Reproduce the rows verbatim, starting with the line containing "Select the Archaludon sprite in the Uber list" and continuing through the line containing "Action: pyautogui.click(x=281, y=254)", both included. Omit the pictures from your answer.

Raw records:

+ + +

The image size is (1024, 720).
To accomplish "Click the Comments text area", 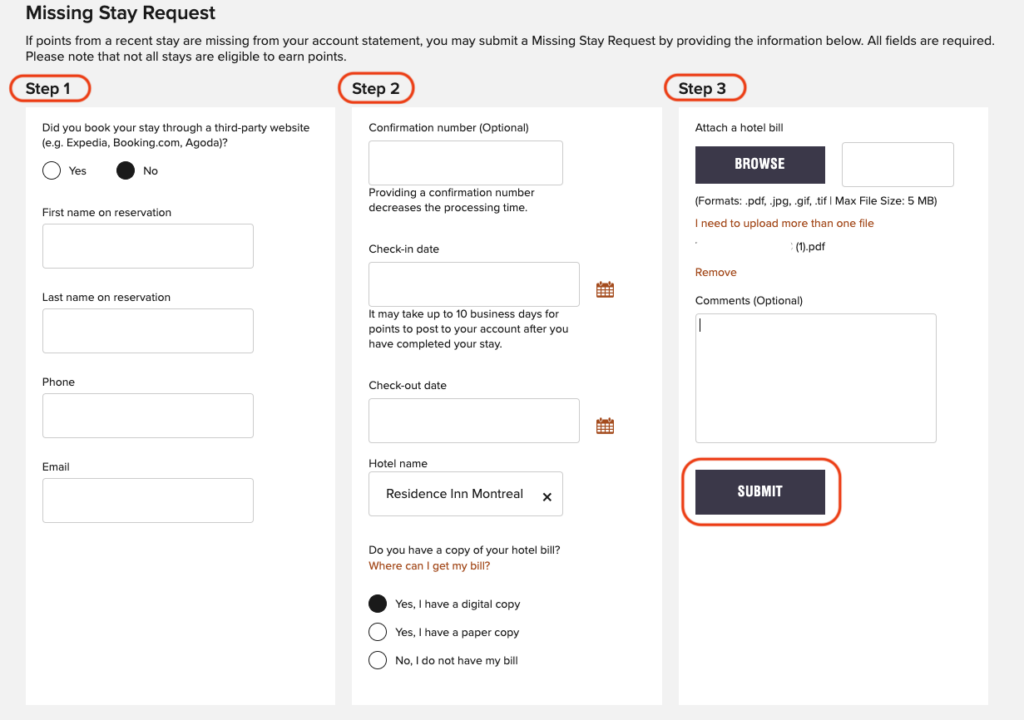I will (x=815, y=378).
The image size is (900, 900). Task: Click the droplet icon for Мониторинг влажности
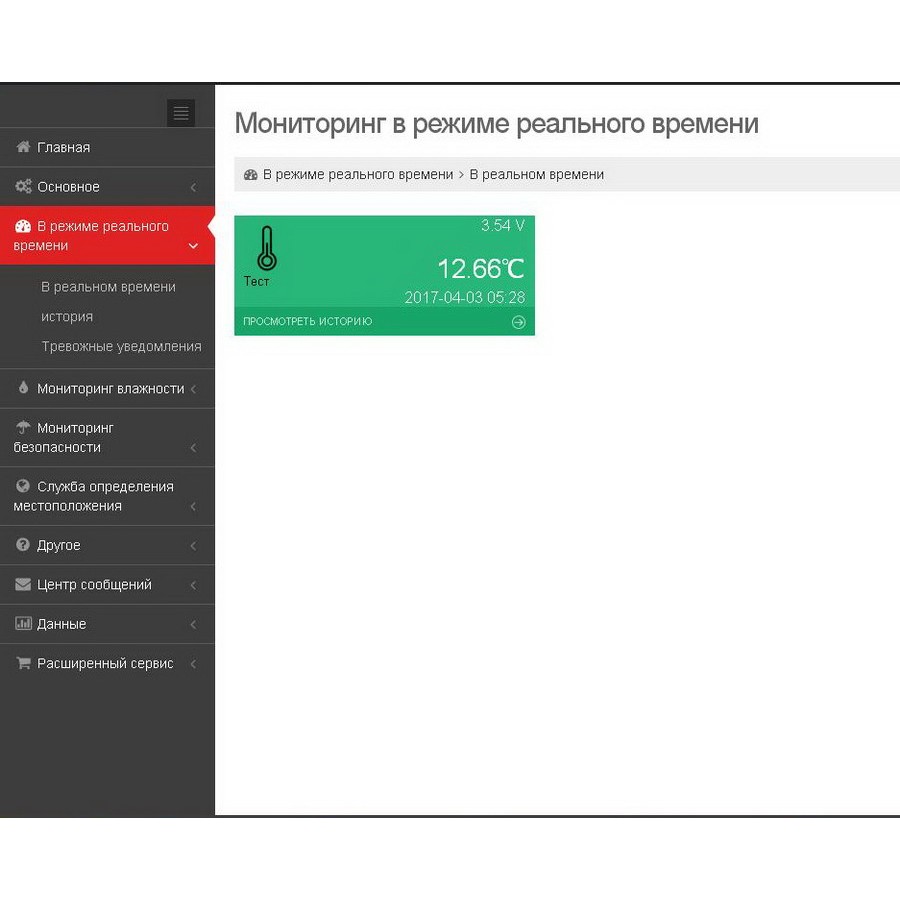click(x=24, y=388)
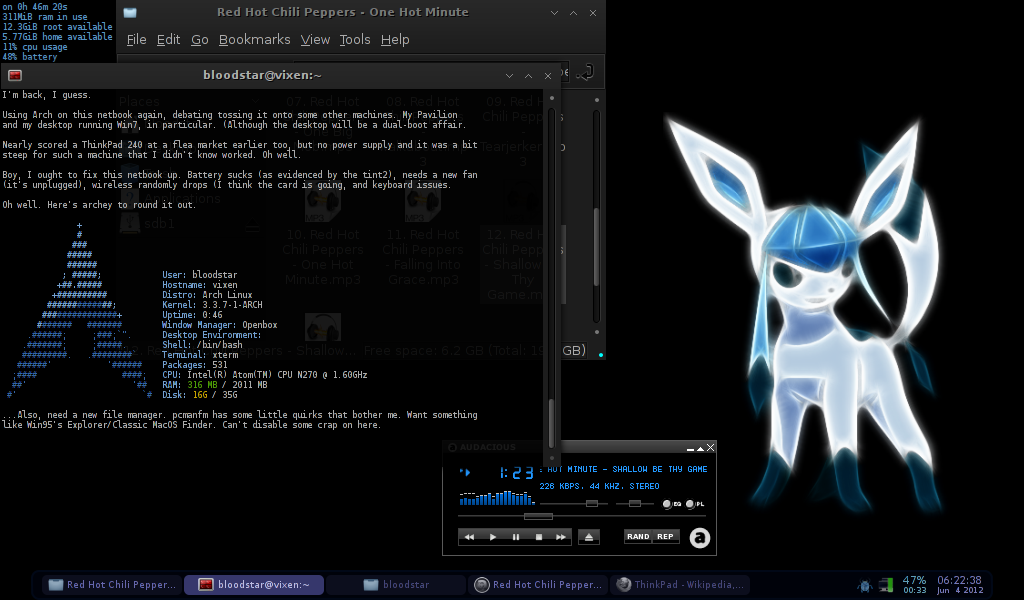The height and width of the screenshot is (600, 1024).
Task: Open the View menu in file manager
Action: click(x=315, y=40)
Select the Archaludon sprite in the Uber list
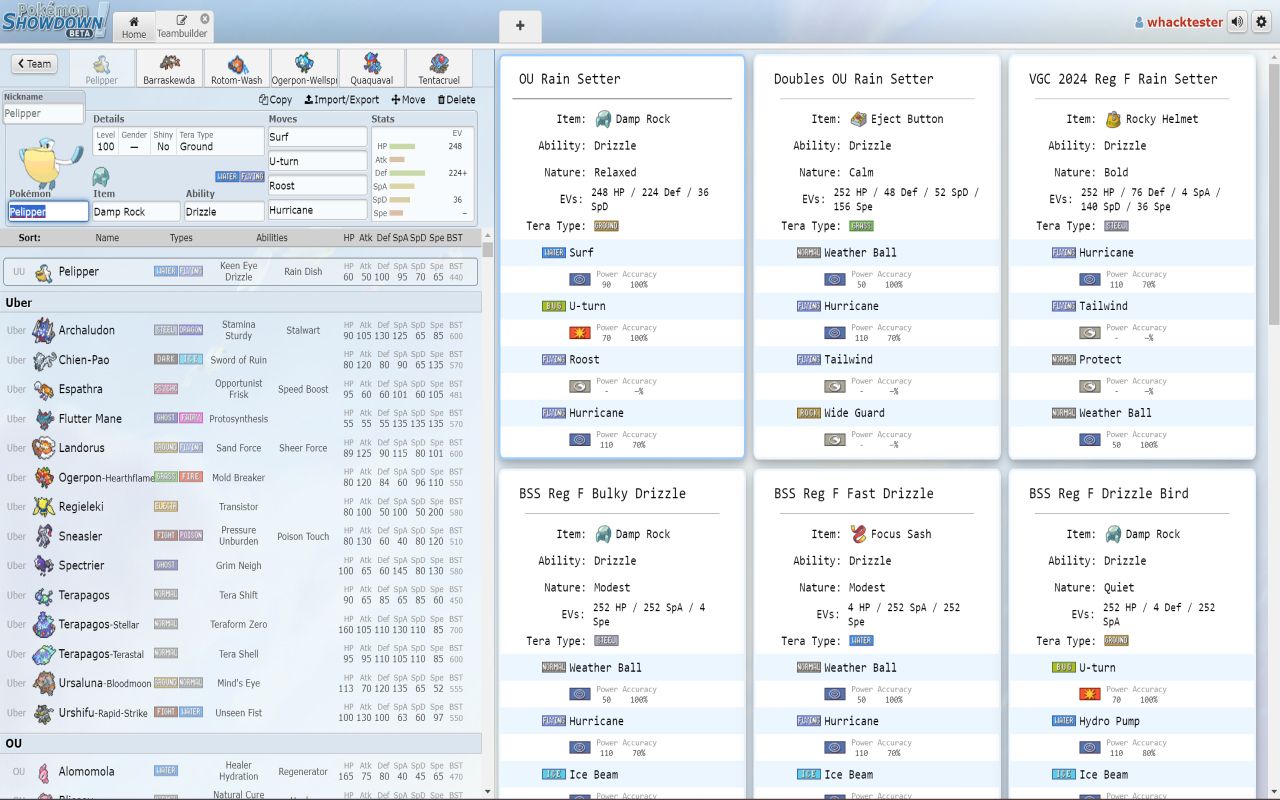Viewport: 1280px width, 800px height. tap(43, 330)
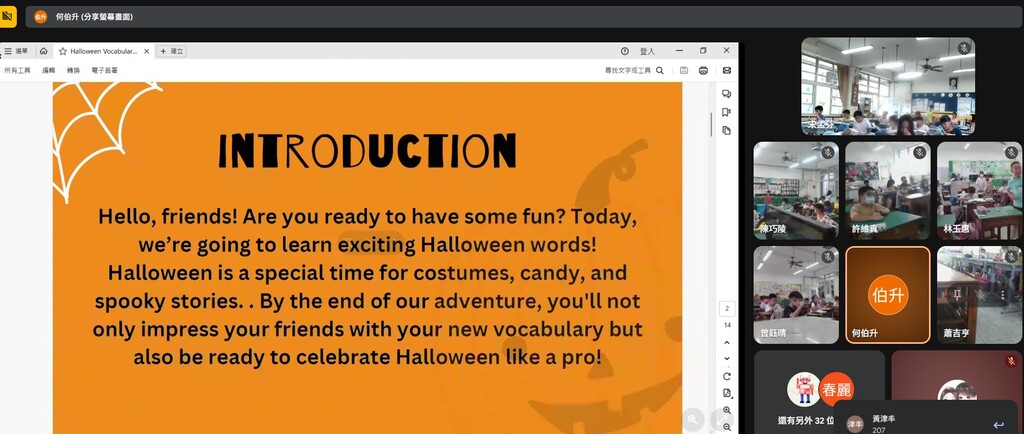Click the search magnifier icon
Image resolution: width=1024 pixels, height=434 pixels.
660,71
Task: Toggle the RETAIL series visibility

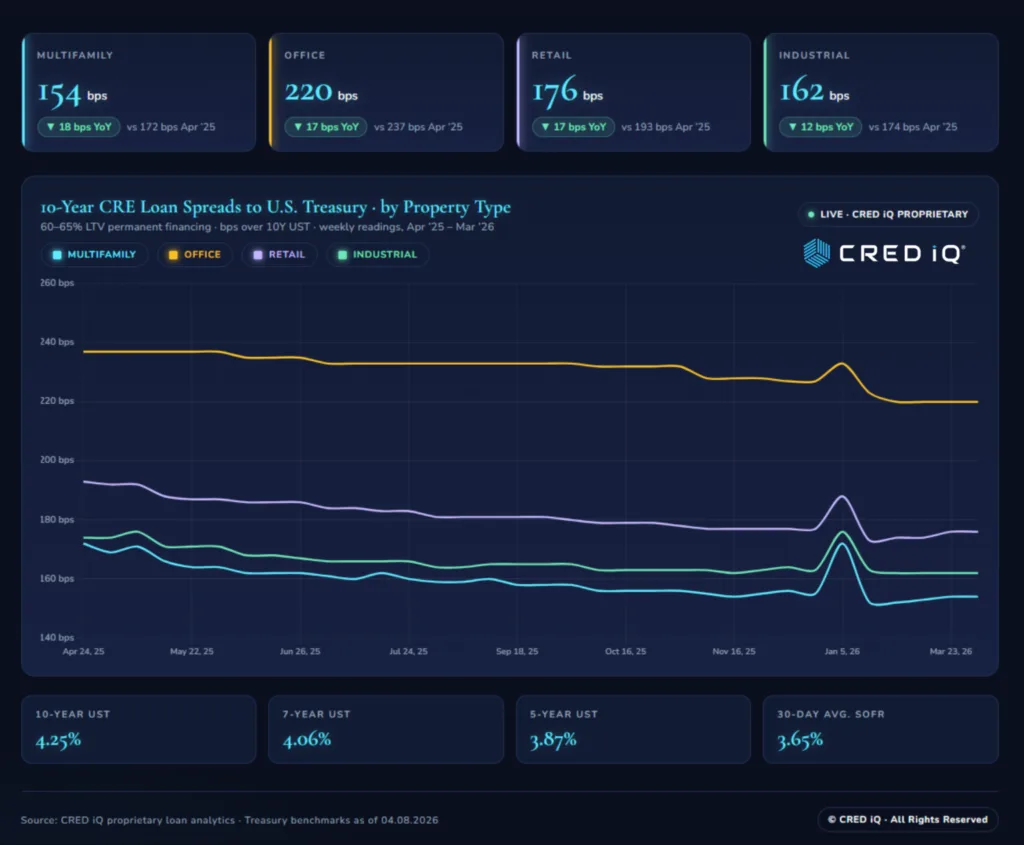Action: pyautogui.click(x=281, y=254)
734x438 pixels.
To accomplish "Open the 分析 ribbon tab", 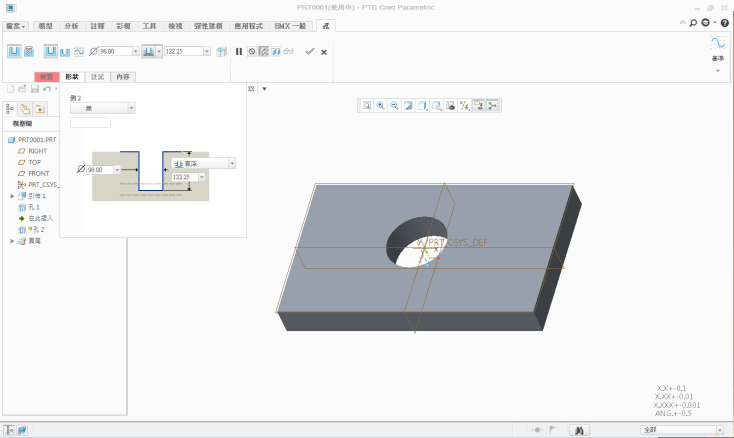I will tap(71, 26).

+ + +

* _Result_
Select the Archaludon sprite in the Uber list
Viewport: 1280px width, 800px height. tap(43, 330)
Click the search magnifier icon
Image resolution: width=1024 pixels, height=434 pixels.
660,71
Task: Toggle the RETAIL series visibility

Action: pyautogui.click(x=281, y=254)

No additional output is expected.